**Directions for this task**
Could you set down exactly the lines of the data below, starting at the one that holds "Select the KINES" and ending at the one that holds "Task: Open Google Chrome from the taskbar", both included, and only those?

**Recorded data**
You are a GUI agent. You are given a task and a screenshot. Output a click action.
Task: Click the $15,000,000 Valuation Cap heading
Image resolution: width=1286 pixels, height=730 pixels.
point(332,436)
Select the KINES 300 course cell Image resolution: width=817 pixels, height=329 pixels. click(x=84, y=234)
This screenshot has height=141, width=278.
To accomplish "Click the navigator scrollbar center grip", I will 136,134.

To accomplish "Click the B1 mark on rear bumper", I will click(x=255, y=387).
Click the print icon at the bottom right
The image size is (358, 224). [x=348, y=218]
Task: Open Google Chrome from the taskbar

==

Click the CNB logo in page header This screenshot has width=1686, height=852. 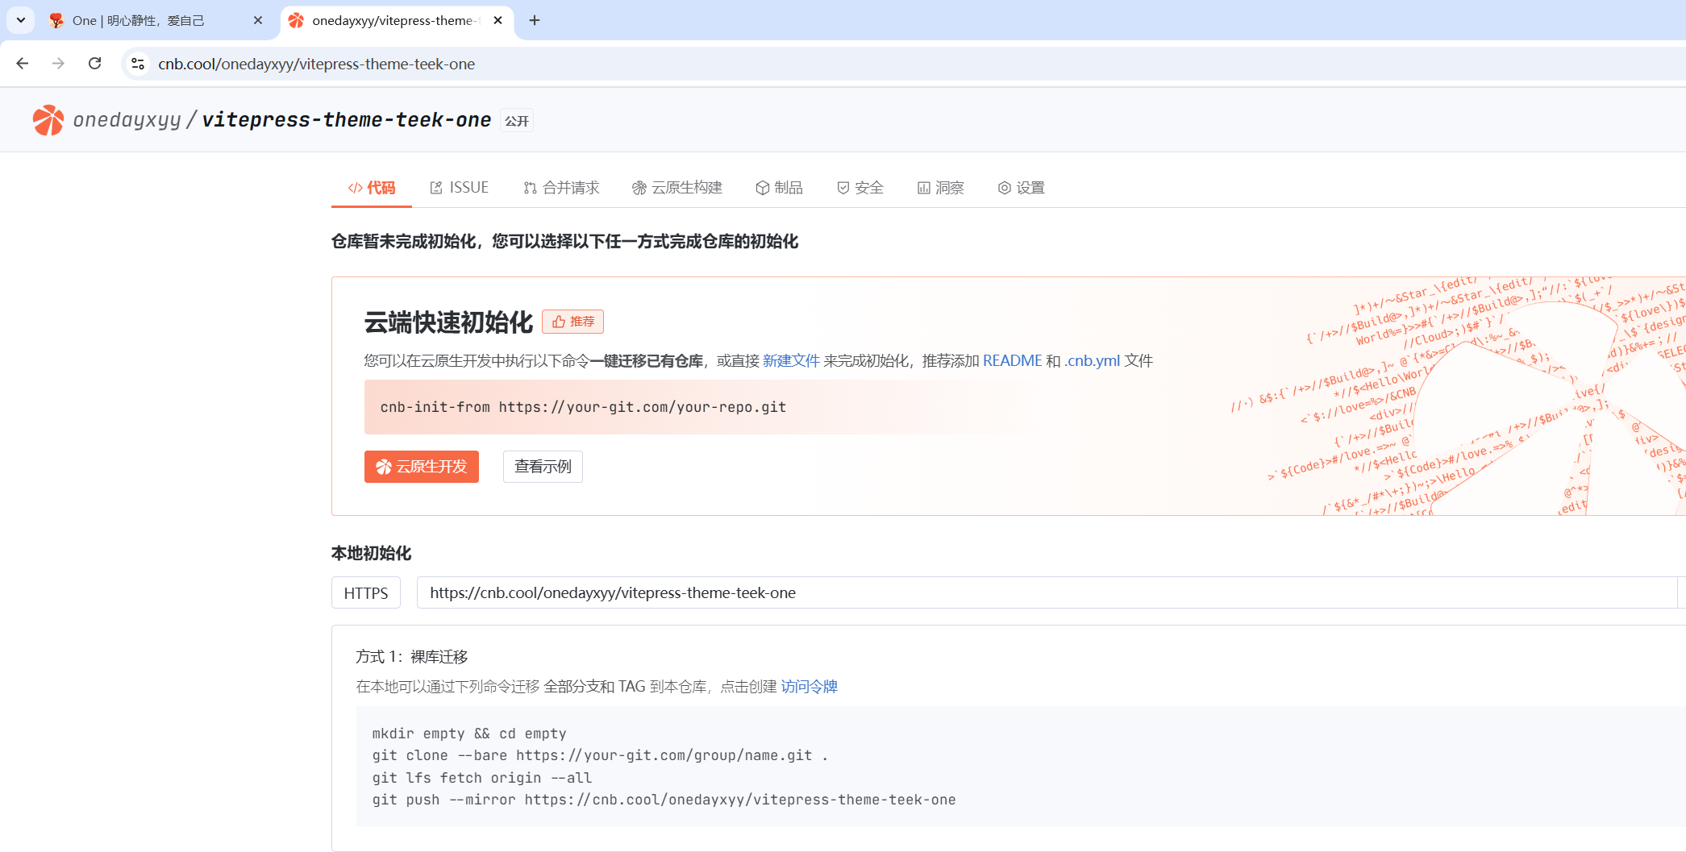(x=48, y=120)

--

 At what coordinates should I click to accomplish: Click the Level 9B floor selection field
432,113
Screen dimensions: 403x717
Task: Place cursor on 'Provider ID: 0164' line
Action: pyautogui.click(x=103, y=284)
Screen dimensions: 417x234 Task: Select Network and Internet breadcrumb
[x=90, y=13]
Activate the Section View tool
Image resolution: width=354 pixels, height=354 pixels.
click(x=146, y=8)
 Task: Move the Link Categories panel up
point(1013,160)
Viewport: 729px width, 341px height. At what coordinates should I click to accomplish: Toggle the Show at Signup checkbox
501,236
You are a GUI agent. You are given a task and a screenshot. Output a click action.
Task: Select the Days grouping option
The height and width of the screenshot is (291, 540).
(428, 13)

**Answer area**
Select the KINES 300 course cell Image resolution: width=817 pixels, height=329 pixels. click(x=84, y=234)
This screenshot has height=141, width=278.
To accomplish "Click the navigator scrollbar center grip", I will 136,134.

To accomplish "Click the B1 mark on rear bumper", I will click(x=255, y=387).
Click the print icon at the bottom right
The image size is (358, 224). [x=348, y=218]
Task: Open Google Chrome from the taskbar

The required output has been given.